● EXERCISE
The records below are to be transcribed exactly from their first line to the line that has "Task: Adjust the", inclusive, with every picture omitted.

------ THE DATA

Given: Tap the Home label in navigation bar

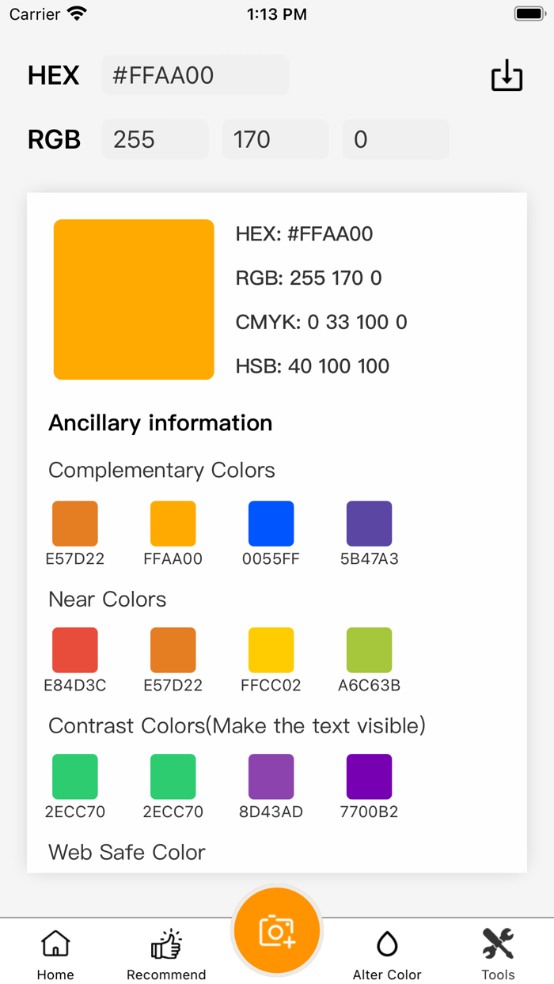Looking at the screenshot, I should pyautogui.click(x=55, y=975).
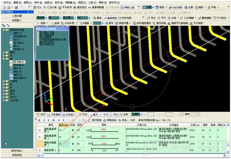Click the 动态观察 dynamic orbit icon
Screen dimensions: 231x159
click(175, 7)
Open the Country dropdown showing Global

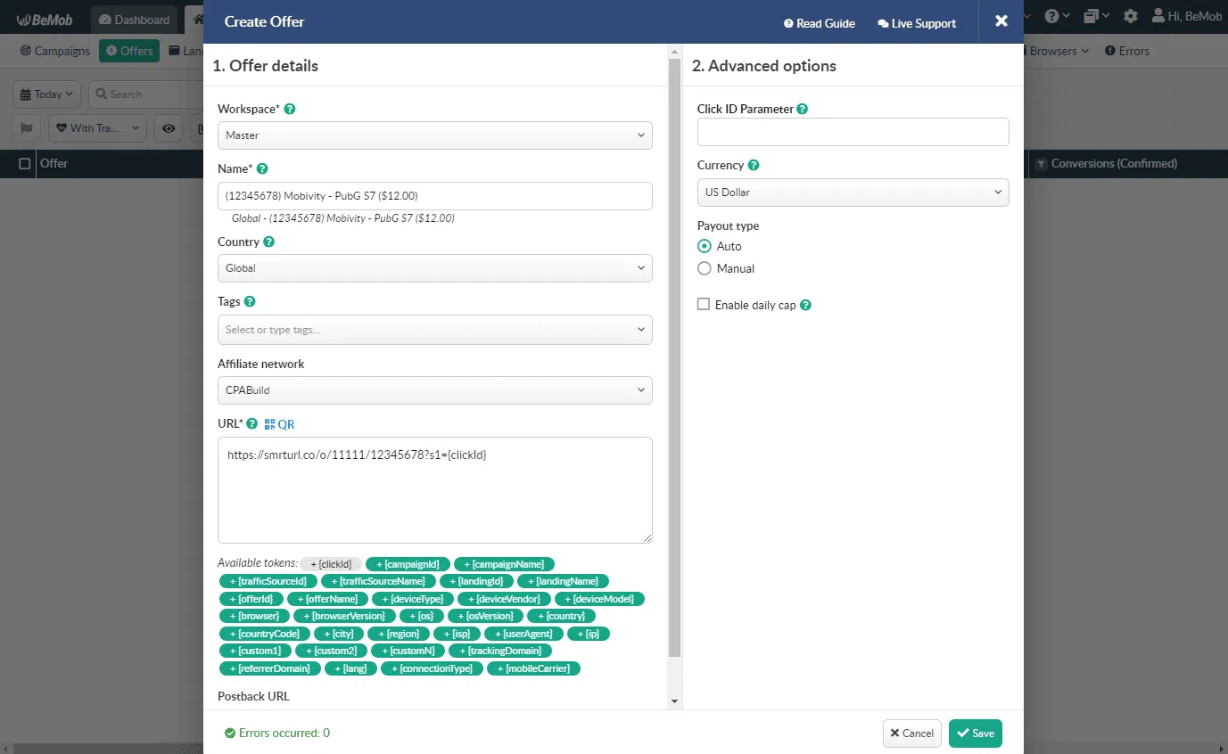pyautogui.click(x=434, y=268)
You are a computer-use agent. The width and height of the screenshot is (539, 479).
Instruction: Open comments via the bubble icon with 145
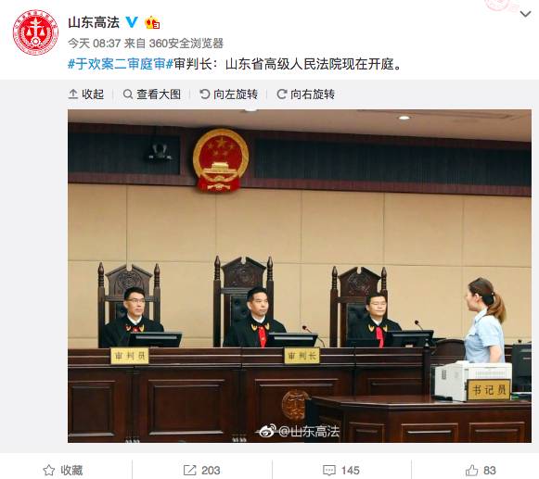click(x=329, y=471)
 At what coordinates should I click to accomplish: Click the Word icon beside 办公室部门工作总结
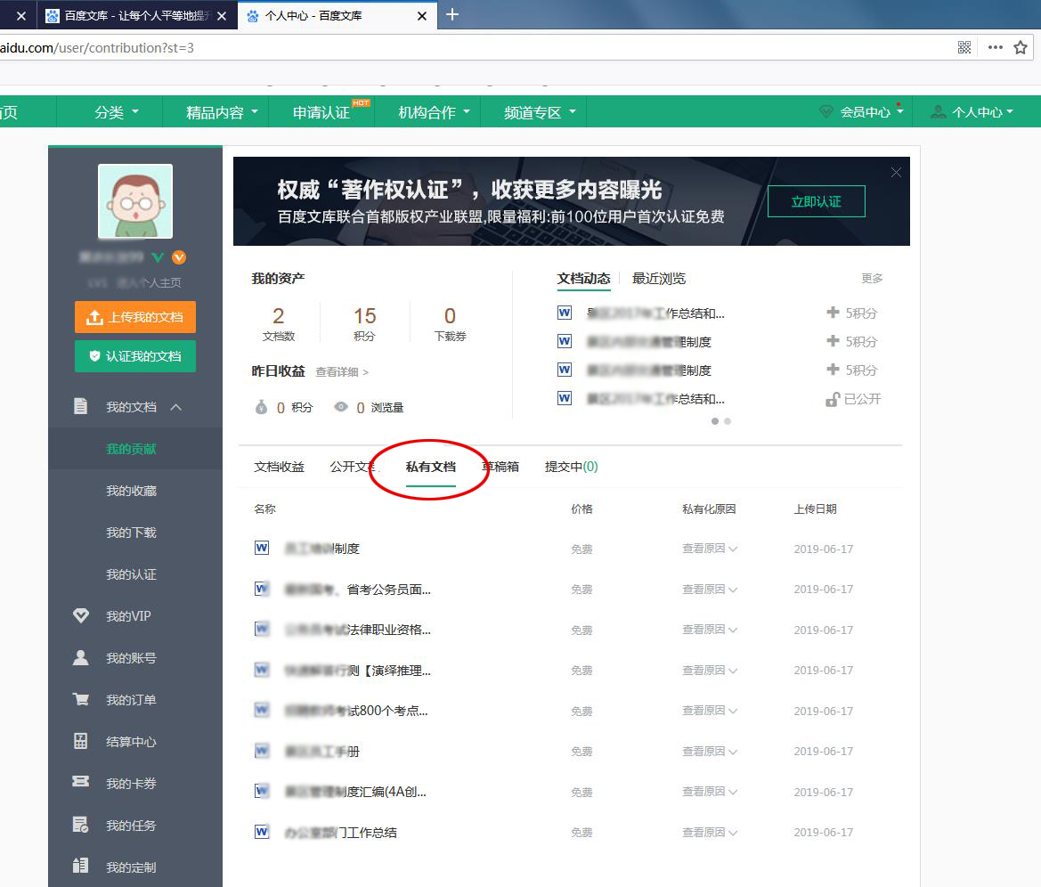pos(261,832)
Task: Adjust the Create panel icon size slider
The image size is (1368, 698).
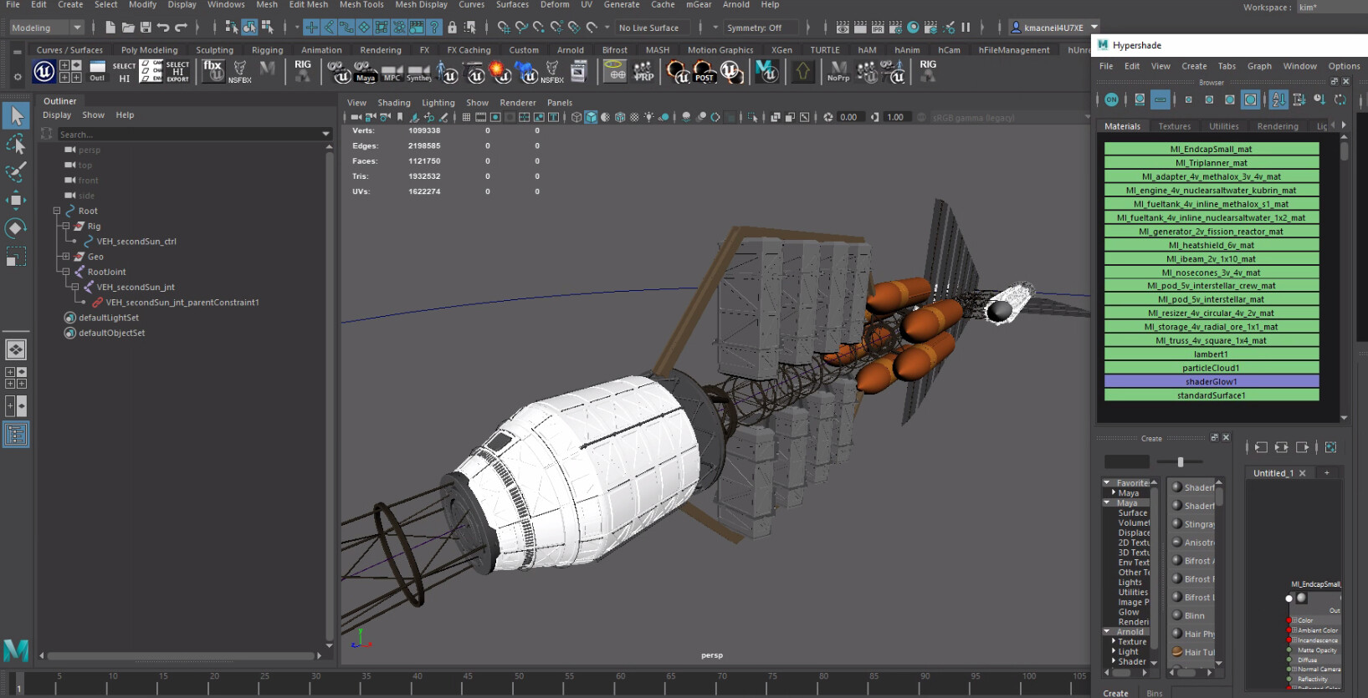Action: coord(1180,462)
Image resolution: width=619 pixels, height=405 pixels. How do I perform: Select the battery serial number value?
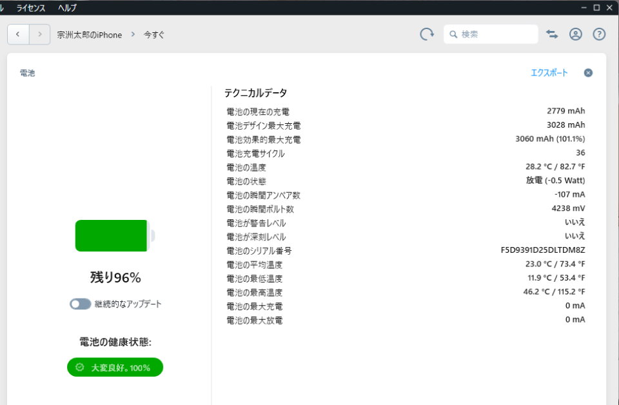point(542,250)
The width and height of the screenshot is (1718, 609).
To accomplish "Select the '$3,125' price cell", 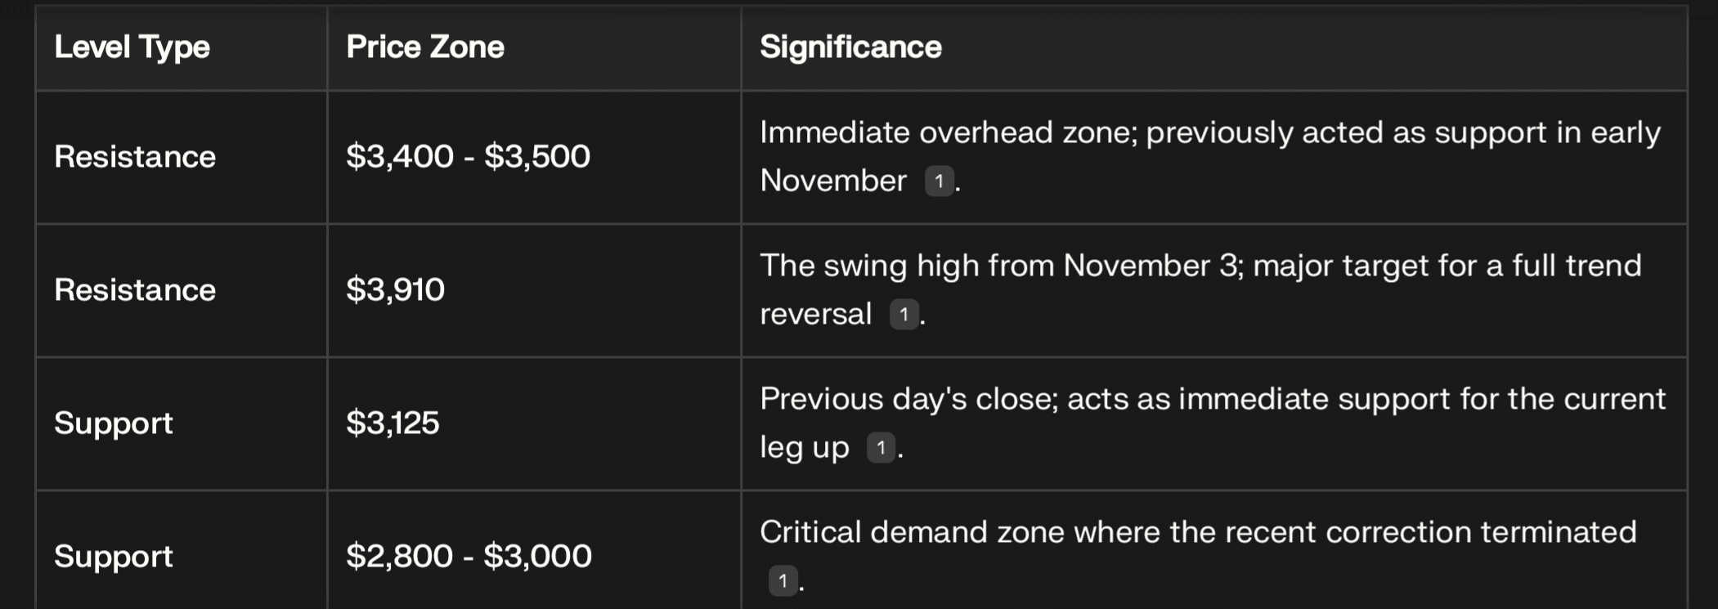I will (392, 423).
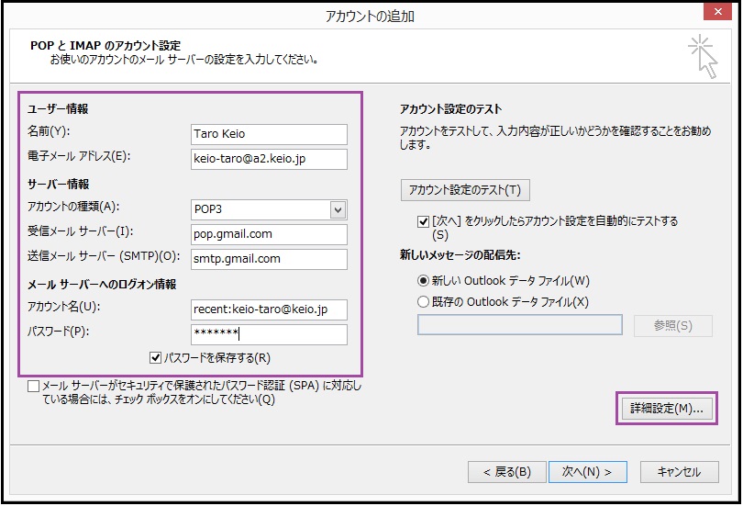Image resolution: width=743 pixels, height=506 pixels.
Task: Click the 参照 browse button
Action: [672, 325]
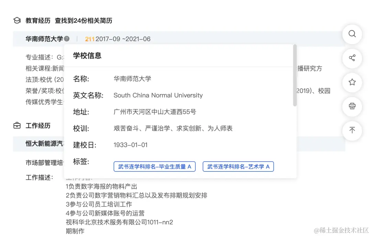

------------

● WRITTEN SOLUTION
Given: Tap the Home label in navigation bar

Looking at the screenshot, I should pyautogui.click(x=55, y=975).
Click the 动态观察 dynamic orbit icon
Screen dimensions: 231x159
click(175, 7)
Open the Country dropdown showing Global

pyautogui.click(x=434, y=268)
You are a computer-use agent. The width and height of the screenshot is (539, 479).
Instruction: Open comments via the bubble icon with 145
click(x=329, y=471)
 At what coordinates should I click to accomplish: Click the Word icon beside 办公室部门工作总结
pos(261,832)
Task: Adjust the Create panel icon size slider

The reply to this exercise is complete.